Phase 2 — Identity Provider Activation (2026 Q2)

Live DigiD integration with BSN-based citizen authentication. eHerkenning activation for business users. eIDAS support for EU residents. Full SAML federation with Dutch government identity infrastructure.

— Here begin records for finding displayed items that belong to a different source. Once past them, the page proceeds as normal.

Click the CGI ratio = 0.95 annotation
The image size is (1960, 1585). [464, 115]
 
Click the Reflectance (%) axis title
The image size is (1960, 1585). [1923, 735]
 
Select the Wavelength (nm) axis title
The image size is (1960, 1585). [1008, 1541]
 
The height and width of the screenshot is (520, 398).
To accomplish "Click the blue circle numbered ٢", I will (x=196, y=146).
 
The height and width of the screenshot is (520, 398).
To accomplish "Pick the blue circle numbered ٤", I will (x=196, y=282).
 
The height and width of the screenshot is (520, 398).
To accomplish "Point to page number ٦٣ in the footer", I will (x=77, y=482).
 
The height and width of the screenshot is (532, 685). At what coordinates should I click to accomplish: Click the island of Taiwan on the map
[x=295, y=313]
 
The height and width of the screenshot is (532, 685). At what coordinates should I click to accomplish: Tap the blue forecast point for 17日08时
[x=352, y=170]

Phase 3 — Extended Business Rules (2026 Q2–Q3)

Additional DMN-based benefit calculations beyond zorgtoeslag. Parameterised rule sets loaded from TriplyDB. Integration with CPSV Editor published service definitions. Case management workflow with caseworker assignment and review.

Phase 4 — BRP Integration (2026 Q3)

Real-time citizen data retrieval from BRP (Basisregistratie Personen). Pre-populated forms using authenticated citizen profile. Timeline navigation for historische persoonsgegevens.

Phase 5 — Audit & Compliance Dashboard (2026 Q4)

Real-time audit log viewer for municipality administrators. Compliance reporting against BIO baseline. DPIA (Data Protection Impact Assessment) evidence export. Role-based access management UI.